**Required task:**
Write out each line of the listing below as a numbered list, skipping blank lines and leaving out the pictures.

________________________

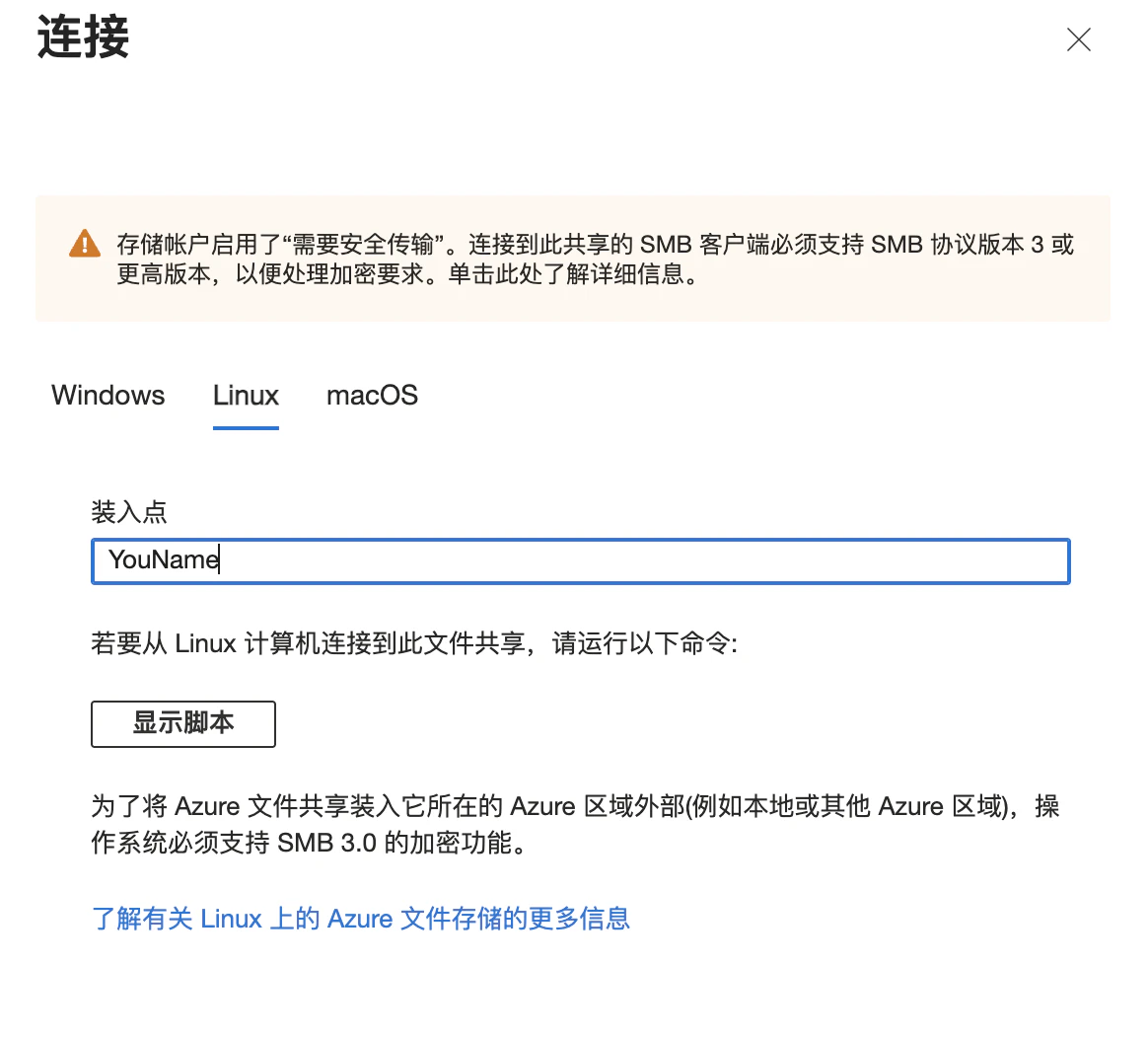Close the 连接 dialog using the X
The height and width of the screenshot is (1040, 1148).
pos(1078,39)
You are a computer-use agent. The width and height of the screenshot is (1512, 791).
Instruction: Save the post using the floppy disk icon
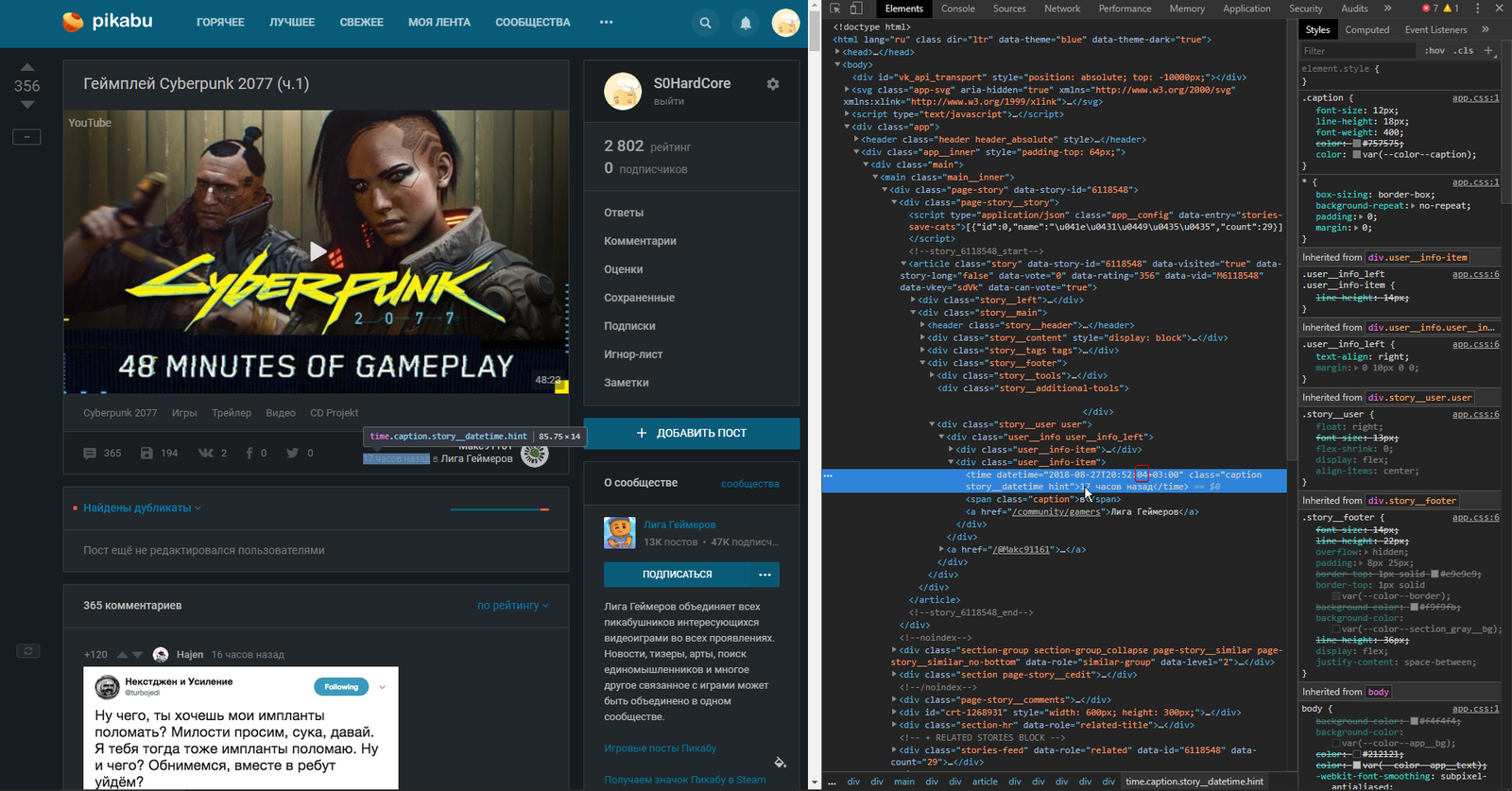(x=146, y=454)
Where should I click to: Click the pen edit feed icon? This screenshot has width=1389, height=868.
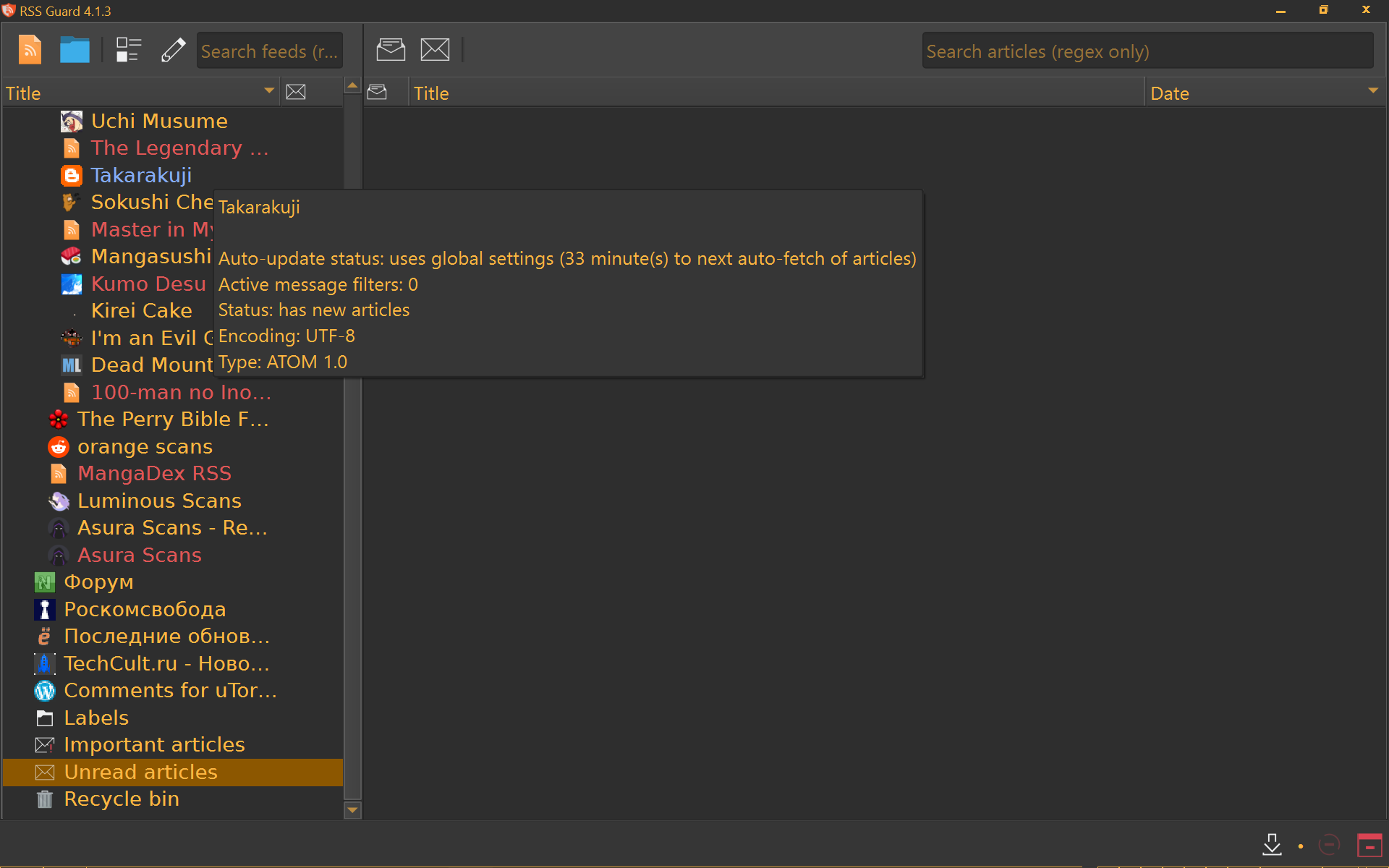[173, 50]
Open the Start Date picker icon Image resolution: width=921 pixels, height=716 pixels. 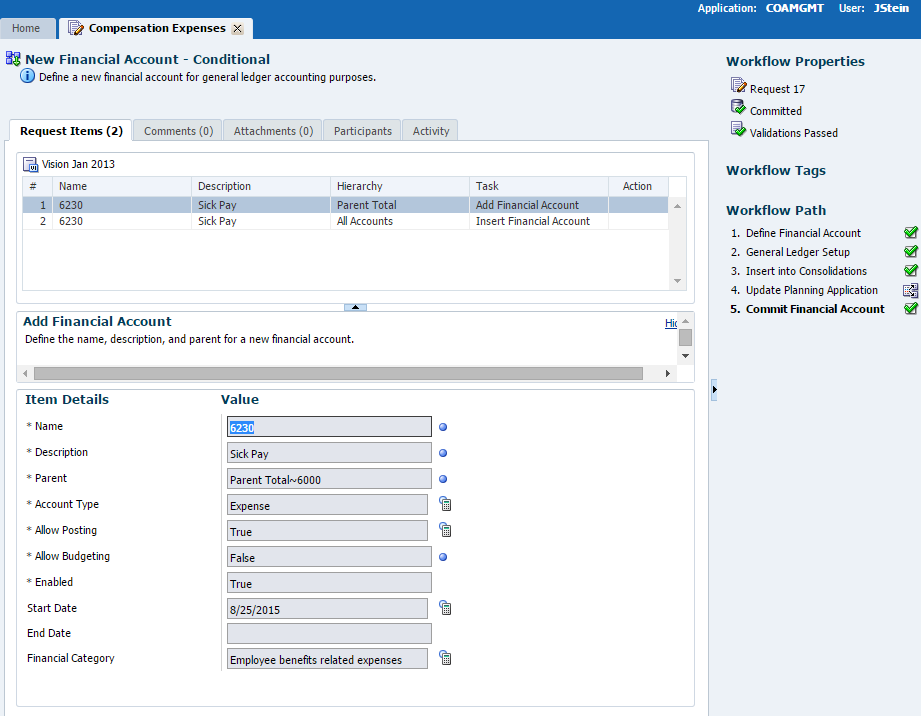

________________________

**Written solution:**
1. Close the 连接 dialog using the X
2. The height and width of the screenshot is (1040, 1148).
3. pos(1078,39)
4. You are a computer-use agent. The width and height of the screenshot is (1512, 791).
5. Instruction: Save the post using the floppy disk icon
6. (x=146, y=454)
7. Where should I click to: Click the pen edit feed icon? This screenshot has width=1389, height=868.
8. [173, 50]
9. Open the Start Date picker icon Image resolution: width=921 pixels, height=716 pixels. 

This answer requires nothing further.